Items listed in a dataset
· · · ·
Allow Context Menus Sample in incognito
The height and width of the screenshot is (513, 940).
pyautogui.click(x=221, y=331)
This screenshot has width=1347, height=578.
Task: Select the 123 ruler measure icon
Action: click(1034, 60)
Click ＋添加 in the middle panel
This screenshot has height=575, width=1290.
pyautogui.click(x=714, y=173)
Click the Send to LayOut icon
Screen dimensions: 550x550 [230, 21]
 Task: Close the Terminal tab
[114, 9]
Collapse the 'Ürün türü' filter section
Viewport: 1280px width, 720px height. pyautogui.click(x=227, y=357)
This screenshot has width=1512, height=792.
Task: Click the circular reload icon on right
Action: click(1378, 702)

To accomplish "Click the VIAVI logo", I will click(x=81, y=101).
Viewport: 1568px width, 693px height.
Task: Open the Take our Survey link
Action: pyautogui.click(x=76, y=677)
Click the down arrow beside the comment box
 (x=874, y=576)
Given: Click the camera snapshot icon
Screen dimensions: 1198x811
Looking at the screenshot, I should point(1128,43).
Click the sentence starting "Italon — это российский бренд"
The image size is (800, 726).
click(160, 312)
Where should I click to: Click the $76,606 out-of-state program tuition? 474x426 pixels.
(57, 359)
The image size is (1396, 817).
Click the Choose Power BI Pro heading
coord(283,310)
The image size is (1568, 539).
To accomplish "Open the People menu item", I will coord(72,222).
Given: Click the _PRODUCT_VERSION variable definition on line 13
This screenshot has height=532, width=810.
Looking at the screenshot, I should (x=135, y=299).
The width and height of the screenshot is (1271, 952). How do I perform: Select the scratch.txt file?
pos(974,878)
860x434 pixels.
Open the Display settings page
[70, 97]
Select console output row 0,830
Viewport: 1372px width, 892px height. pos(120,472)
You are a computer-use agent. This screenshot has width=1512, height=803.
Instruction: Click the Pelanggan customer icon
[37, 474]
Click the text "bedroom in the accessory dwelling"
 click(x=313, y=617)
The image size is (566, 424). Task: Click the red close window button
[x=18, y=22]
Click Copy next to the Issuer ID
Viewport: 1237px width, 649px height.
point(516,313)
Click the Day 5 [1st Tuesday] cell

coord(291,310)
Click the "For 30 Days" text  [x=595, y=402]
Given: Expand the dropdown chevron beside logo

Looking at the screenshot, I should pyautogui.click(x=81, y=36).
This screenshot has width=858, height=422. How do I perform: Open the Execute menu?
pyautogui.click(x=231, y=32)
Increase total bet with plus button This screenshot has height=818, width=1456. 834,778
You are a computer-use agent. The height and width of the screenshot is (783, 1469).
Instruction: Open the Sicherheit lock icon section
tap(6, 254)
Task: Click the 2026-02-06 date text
· · · ·
▶ **Exercise goal**: Beginning at the line with "Given: Expand the" and ending at the line with "You are a computer-use agent. The", reproduce each line of the data above exactly, and add no other lines.

▶ **Result of this exercise**:
Given: Expand the dropdown chevron beside logo

Looking at the screenshot, I should pyautogui.click(x=81, y=36).
This screenshot has width=858, height=422. How do I perform: Open the Execute menu?
pyautogui.click(x=231, y=32)
Increase total bet with plus button This screenshot has height=818, width=1456. 834,778
You are a computer-use agent. The height and width of the screenshot is (783, 1469).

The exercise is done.